Work request ->
Copy out all of the data below exactly, so that no word differs from the original.

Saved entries

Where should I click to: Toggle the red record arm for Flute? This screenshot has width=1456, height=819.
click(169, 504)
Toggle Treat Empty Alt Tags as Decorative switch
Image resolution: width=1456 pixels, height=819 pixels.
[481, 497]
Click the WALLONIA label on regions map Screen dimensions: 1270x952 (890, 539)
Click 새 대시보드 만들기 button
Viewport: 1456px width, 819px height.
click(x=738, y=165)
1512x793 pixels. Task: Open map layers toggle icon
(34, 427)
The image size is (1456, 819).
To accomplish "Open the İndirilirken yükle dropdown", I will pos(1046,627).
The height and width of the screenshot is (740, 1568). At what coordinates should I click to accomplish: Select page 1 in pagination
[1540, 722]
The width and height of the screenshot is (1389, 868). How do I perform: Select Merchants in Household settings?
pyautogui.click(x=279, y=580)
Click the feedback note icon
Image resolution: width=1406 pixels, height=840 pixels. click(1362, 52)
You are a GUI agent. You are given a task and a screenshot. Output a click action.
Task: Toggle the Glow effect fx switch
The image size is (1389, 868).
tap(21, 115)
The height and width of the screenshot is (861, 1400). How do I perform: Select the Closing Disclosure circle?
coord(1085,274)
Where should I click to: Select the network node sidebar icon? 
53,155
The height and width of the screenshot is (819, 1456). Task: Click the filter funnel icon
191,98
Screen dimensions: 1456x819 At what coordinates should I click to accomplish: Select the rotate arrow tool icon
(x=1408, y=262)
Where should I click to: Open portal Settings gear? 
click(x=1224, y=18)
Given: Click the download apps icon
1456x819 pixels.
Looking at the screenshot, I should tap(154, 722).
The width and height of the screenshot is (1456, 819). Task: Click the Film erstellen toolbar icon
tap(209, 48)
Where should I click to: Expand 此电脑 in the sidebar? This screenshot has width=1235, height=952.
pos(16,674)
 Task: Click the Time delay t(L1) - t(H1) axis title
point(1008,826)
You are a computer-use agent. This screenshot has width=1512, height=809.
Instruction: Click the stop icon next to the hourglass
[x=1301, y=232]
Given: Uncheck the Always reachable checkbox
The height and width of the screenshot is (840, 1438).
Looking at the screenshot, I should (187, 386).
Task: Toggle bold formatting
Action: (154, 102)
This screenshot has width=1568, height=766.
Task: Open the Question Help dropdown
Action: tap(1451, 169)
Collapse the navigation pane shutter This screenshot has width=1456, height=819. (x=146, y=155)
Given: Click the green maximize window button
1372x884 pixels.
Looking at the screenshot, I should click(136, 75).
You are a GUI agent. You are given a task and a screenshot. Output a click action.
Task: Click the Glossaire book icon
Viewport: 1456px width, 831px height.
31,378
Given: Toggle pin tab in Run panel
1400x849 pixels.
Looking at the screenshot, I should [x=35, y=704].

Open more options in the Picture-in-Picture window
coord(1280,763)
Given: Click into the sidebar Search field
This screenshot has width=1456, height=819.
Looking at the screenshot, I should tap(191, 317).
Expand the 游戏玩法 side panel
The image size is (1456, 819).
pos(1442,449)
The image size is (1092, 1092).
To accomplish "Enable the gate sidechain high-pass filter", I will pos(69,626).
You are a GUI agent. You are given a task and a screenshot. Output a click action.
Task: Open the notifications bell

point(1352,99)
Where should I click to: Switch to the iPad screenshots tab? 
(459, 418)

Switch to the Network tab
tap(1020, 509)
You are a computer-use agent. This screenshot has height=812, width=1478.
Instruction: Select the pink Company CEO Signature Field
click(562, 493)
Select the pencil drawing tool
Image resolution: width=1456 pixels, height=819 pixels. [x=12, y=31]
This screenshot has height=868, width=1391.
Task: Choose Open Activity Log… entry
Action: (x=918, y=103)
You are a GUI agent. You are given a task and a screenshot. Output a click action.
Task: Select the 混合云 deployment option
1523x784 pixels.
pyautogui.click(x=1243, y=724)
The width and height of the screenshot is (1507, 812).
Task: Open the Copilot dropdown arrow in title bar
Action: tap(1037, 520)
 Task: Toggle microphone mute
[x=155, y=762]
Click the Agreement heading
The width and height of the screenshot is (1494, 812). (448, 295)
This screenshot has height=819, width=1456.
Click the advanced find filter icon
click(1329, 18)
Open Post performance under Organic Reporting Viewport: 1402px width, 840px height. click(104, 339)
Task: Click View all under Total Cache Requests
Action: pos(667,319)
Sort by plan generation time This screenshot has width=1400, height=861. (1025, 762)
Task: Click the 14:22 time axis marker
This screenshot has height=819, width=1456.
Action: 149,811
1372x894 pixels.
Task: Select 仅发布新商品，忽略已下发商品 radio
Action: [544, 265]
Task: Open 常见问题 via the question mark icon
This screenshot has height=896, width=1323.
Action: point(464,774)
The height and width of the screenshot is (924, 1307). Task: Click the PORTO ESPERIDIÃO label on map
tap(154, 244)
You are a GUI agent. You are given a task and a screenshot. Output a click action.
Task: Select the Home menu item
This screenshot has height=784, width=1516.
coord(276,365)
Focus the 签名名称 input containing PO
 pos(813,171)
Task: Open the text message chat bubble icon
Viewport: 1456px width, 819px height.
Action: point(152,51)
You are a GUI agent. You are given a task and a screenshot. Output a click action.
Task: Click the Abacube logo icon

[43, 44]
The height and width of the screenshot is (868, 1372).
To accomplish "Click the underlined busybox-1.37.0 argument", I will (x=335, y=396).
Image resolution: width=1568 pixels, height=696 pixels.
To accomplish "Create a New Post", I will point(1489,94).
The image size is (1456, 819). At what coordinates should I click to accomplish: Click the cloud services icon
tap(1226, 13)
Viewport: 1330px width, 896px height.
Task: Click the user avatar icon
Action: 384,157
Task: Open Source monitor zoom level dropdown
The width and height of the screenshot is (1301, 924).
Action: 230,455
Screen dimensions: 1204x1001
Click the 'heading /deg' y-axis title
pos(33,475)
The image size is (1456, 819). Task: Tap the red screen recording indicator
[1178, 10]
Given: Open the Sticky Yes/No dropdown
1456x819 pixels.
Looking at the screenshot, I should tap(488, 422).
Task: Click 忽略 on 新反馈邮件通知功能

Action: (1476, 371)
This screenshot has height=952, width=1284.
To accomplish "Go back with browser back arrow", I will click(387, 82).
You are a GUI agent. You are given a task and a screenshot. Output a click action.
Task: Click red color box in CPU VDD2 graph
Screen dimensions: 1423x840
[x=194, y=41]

Final answer ->
Where should I click to: Toggle the red record arm for Flute? This screenshot has width=1456, height=819.
click(169, 504)
Toggle Treat Empty Alt Tags as Decorative switch
Image resolution: width=1456 pixels, height=819 pixels.
[481, 497]
Click the WALLONIA label on regions map Screen dimensions: 1270x952 (890, 539)
Click 새 대시보드 만들기 button
Viewport: 1456px width, 819px height.
click(x=738, y=165)
1512x793 pixels. Task: Open map layers toggle icon
(34, 427)
The image size is (1456, 819).
To accomplish "Open the İndirilirken yükle dropdown", I will pos(1046,627).
The height and width of the screenshot is (740, 1568). At what coordinates should I click to accomplish: Select page 1 in pagination
[1540, 722]
The width and height of the screenshot is (1389, 868). How do I perform: Select Merchants in Household settings?
pyautogui.click(x=279, y=580)
Click the feedback note icon
Image resolution: width=1406 pixels, height=840 pixels. click(1362, 52)
You are a GUI agent. You are given a task and a screenshot. Output a click action.
Task: Toggle the Glow effect fx switch
The image size is (1389, 868).
tap(21, 115)
The height and width of the screenshot is (861, 1400). How do I perform: Select the Closing Disclosure circle?
coord(1085,274)
Where should I click to: Select the network node sidebar icon? 
53,155
The height and width of the screenshot is (819, 1456). Task: Click the filter funnel icon
191,98
Screen dimensions: 1456x819 At what coordinates should I click to accomplish: Select the rotate arrow tool icon
(x=1408, y=262)
Where should I click to: Open portal Settings gear? 
click(x=1224, y=18)
Given: Click the download apps icon
1456x819 pixels.
Looking at the screenshot, I should tap(154, 722).
The width and height of the screenshot is (1456, 819). Task: Click the Film erstellen toolbar icon
tap(209, 48)
Where should I click to: Expand 此电脑 in the sidebar? This screenshot has width=1235, height=952.
pos(16,674)
 Task: Click the Time delay t(L1) - t(H1) axis title
point(1008,826)
You are a computer-use agent. This screenshot has width=1512, height=809.
Instruction: Click the stop icon next to the hourglass
[x=1301, y=232]
Given: Uncheck the Always reachable checkbox
The height and width of the screenshot is (840, 1438).
Looking at the screenshot, I should (187, 386).
Task: Toggle bold formatting
Action: (154, 102)
This screenshot has width=1568, height=766.
Task: Open the Question Help dropdown
Action: tap(1451, 169)
Collapse the navigation pane shutter This screenshot has width=1456, height=819. (x=146, y=155)
Given: Click the green maximize window button
1372x884 pixels.
Looking at the screenshot, I should click(136, 75).
You are a GUI agent. You are given a task and a screenshot. Output a click action.
Task: Click the Glossaire book icon
Viewport: 1456px width, 831px height.
31,378
Given: Toggle pin tab in Run panel
1400x849 pixels.
Looking at the screenshot, I should [x=35, y=704].

Open more options in the Picture-in-Picture window
coord(1280,763)
Given: Click into the sidebar Search field
This screenshot has width=1456, height=819.
Looking at the screenshot, I should tap(191, 317).
Expand the 游戏玩法 side panel
The image size is (1456, 819).
pos(1442,449)
The image size is (1092, 1092).
To accomplish "Enable the gate sidechain high-pass filter", I will pos(69,626).
You are a GUI agent. You are given a task and a screenshot. Output a click action.
Task: Open the notifications bell

point(1352,99)
Where should I click to: Switch to the iPad screenshots tab? 
(459, 418)

Switch to the Network tab
tap(1020, 509)
You are a computer-use agent. This screenshot has height=812, width=1478.
Instruction: Select the pink Company CEO Signature Field
click(562, 493)
Select the pencil drawing tool
Image resolution: width=1456 pixels, height=819 pixels. [x=12, y=31]
This screenshot has height=868, width=1391.
Task: Choose Open Activity Log… entry
Action: (x=918, y=103)
You are a GUI agent. You are given a task and a screenshot. Output a click action.
Task: Select the 混合云 deployment option
1523x784 pixels.
pyautogui.click(x=1243, y=724)
The width and height of the screenshot is (1507, 812).
Task: Open the Copilot dropdown arrow in title bar
Action: tap(1037, 520)
 Task: Toggle microphone mute
[x=155, y=762]
Click the Agreement heading
The width and height of the screenshot is (1494, 812). (448, 295)
This screenshot has height=819, width=1456.
Click the advanced find filter icon
click(1329, 18)
Open Post performance under Organic Reporting Viewport: 1402px width, 840px height. click(104, 339)
Task: Click View all under Total Cache Requests
Action: pos(667,319)
Sort by plan generation time This screenshot has width=1400, height=861. (1025, 762)
Task: Click the 14:22 time axis marker
This screenshot has height=819, width=1456.
Action: 149,811
1372x894 pixels.
Task: Select 仅发布新商品，忽略已下发商品 radio
Action: [544, 265]
Task: Open 常见问题 via the question mark icon
This screenshot has height=896, width=1323.
Action: point(464,774)
The height and width of the screenshot is (924, 1307). Task: Click the PORTO ESPERIDIÃO label on map
tap(154, 244)
You are a GUI agent. You are given a task and a screenshot. Output a click action.
Task: Select the Home menu item
This screenshot has height=784, width=1516.
coord(276,365)
Focus the 签名名称 input containing PO
 pos(813,171)
Task: Open the text message chat bubble icon
Viewport: 1456px width, 819px height.
Action: point(152,51)
You are a GUI agent. You are given a task and a screenshot. Output a click action.
Task: Click the Abacube logo icon

[43, 44]
The height and width of the screenshot is (868, 1372).
To accomplish "Click the underlined busybox-1.37.0 argument", I will (x=335, y=396).
Image resolution: width=1568 pixels, height=696 pixels.
To accomplish "Create a New Post", I will point(1489,94).
The image size is (1456, 819). At what coordinates should I click to accomplish: Click the cloud services icon
tap(1226, 13)
Viewport: 1330px width, 896px height.
Task: Click the user avatar icon
Action: 384,157
Task: Open Source monitor zoom level dropdown
The width and height of the screenshot is (1301, 924).
Action: 230,455
Screen dimensions: 1204x1001
Click the 'heading /deg' y-axis title
pos(33,475)
The image size is (1456, 819). Task: Tap the red screen recording indicator
[1178, 10]
Given: Open the Sticky Yes/No dropdown
1456x819 pixels.
Looking at the screenshot, I should tap(488, 422).
Task: Click 忽略 on 新反馈邮件通知功能

Action: (1476, 371)
This screenshot has height=952, width=1284.
To accomplish "Go back with browser back arrow", I will click(387, 82).
You are a GUI agent. You are given a task and a screenshot. Output a click action.
Task: Click red color box in CPU VDD2 graph
Screen dimensions: 1423x840
[x=194, y=41]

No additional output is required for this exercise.